### Brief
Look below for the line holding "بحث و تبادل" and the line holding "Welcher Sport verbrennt". Transcribe exactly those lines and all lines between them, nothing more.

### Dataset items
● ● ● ● ● ● ●
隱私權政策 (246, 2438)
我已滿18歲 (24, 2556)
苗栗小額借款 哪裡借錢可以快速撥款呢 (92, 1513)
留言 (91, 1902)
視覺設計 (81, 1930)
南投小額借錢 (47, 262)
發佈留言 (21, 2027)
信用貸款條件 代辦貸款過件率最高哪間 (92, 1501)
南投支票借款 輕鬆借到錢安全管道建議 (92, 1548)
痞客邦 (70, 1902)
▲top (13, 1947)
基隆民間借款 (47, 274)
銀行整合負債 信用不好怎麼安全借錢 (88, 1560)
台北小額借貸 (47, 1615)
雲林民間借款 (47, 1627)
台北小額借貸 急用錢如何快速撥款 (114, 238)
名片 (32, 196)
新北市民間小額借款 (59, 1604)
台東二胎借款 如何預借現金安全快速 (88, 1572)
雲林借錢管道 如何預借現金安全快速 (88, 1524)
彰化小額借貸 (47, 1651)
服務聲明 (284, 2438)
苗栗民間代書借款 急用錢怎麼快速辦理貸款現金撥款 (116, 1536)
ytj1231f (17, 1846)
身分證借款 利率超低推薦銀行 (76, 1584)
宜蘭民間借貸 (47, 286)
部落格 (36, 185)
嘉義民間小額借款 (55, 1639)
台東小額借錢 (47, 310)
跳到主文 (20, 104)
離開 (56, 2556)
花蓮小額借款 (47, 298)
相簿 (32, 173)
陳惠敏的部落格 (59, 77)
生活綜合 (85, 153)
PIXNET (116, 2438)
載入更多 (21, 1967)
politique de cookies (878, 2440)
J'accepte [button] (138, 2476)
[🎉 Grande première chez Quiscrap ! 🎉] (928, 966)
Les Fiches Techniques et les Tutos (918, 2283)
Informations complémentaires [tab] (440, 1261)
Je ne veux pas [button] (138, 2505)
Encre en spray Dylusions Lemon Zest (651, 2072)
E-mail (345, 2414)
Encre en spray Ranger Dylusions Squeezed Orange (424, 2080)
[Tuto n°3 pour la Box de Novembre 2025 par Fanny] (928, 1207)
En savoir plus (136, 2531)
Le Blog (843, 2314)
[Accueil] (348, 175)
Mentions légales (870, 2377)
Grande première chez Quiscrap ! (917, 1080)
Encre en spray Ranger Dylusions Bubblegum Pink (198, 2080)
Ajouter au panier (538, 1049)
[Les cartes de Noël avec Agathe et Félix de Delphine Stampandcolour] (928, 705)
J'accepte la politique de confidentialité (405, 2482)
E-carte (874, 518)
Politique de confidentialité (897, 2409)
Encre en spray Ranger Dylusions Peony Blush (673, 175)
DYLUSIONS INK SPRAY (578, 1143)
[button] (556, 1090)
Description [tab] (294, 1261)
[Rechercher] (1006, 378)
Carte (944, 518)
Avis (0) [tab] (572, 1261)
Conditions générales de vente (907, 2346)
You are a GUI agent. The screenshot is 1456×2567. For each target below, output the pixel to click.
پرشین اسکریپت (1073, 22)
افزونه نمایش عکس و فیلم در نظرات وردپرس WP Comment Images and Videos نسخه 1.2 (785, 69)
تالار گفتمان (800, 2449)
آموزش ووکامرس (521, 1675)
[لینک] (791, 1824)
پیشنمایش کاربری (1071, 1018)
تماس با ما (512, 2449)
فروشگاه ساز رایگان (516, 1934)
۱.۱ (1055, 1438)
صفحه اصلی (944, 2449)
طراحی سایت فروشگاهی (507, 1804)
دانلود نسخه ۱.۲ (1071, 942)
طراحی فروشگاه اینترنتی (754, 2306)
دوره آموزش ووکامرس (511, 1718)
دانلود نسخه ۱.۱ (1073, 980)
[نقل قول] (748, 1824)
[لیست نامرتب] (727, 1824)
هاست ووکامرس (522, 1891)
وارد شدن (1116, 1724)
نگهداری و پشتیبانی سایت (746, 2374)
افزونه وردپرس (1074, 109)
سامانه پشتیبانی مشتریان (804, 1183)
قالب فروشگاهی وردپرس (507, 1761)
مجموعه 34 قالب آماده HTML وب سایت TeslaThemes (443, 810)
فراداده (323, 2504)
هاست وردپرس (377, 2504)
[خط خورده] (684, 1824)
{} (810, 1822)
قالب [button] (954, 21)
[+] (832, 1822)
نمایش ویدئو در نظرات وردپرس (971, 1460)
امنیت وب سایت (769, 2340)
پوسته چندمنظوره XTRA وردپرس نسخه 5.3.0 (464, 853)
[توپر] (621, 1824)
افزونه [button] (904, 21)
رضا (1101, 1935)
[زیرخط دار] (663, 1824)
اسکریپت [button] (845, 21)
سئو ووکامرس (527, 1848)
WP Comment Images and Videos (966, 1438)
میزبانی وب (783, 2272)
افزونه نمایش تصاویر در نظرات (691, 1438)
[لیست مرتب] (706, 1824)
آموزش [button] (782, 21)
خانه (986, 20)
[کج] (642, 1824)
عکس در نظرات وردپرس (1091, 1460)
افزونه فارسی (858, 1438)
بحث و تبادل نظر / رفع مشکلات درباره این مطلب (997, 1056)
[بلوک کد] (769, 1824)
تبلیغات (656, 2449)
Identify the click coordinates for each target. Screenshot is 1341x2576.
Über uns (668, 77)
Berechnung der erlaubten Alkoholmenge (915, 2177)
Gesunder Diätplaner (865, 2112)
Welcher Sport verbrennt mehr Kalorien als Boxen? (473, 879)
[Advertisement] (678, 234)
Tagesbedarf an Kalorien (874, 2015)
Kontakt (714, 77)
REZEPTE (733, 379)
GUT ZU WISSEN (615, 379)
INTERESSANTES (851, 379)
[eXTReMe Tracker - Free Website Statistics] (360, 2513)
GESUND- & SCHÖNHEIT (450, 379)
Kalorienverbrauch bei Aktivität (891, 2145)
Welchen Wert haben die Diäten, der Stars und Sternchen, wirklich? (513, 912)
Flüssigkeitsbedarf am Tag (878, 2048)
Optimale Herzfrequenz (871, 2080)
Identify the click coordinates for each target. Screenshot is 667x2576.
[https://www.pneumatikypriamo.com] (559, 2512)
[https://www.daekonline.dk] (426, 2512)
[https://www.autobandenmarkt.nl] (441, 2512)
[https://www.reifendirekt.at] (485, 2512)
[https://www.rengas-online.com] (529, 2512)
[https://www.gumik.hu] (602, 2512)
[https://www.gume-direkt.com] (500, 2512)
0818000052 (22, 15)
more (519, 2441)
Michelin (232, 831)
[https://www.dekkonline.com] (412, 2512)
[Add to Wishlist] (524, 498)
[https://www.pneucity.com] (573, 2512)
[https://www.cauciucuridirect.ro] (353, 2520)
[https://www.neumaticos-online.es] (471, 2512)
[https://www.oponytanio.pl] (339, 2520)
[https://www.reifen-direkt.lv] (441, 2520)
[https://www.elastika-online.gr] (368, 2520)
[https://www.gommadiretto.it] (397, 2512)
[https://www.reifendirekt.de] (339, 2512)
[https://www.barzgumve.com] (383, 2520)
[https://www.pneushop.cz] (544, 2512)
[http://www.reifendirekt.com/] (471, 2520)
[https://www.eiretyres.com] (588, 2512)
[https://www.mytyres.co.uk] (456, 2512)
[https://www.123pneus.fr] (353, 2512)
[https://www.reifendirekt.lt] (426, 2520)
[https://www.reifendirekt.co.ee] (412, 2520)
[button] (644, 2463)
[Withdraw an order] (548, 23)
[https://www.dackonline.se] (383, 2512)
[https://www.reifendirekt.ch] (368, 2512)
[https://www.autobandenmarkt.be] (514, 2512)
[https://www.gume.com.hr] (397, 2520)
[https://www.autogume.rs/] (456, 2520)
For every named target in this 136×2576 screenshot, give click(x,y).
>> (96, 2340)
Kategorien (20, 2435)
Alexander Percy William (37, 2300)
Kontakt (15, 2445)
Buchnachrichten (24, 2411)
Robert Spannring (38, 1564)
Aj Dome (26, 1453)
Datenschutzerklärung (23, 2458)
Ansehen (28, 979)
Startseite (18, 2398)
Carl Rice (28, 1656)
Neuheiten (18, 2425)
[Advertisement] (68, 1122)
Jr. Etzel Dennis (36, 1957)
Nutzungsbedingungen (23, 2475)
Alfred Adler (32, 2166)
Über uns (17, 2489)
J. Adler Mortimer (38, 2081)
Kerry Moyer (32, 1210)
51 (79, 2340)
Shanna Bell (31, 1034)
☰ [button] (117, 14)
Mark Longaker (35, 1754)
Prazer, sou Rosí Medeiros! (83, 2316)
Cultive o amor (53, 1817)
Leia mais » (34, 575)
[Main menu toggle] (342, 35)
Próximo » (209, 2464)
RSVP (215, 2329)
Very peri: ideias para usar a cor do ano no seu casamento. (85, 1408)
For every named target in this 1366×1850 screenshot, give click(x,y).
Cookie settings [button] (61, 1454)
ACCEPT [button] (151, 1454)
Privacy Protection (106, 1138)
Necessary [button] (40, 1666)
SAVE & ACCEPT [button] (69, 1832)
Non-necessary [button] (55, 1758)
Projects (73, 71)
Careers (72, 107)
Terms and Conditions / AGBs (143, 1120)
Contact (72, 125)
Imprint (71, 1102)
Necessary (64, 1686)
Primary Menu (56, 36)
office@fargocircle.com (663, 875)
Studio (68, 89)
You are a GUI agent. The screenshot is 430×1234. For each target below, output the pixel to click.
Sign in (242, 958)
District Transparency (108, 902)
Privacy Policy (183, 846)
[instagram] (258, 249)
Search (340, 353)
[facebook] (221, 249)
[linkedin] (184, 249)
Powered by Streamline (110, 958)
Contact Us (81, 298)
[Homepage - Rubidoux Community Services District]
● ● ● ● ● ● ●
### Task solution
بحث و تبادل نظر / رفع مشکلات درباره این مطلب (997, 1056)
[بلوک کد] (769, 1824)
تبلیغات (656, 2449)
Identify the click coordinates for each target. Screenshot is 1341x2576.
Über uns (668, 77)
Berechnung der erlaubten Alkoholmenge (915, 2177)
Gesunder Diätplaner (865, 2112)
Welcher Sport verbrennt mehr Kalorien als Boxen? (473, 879)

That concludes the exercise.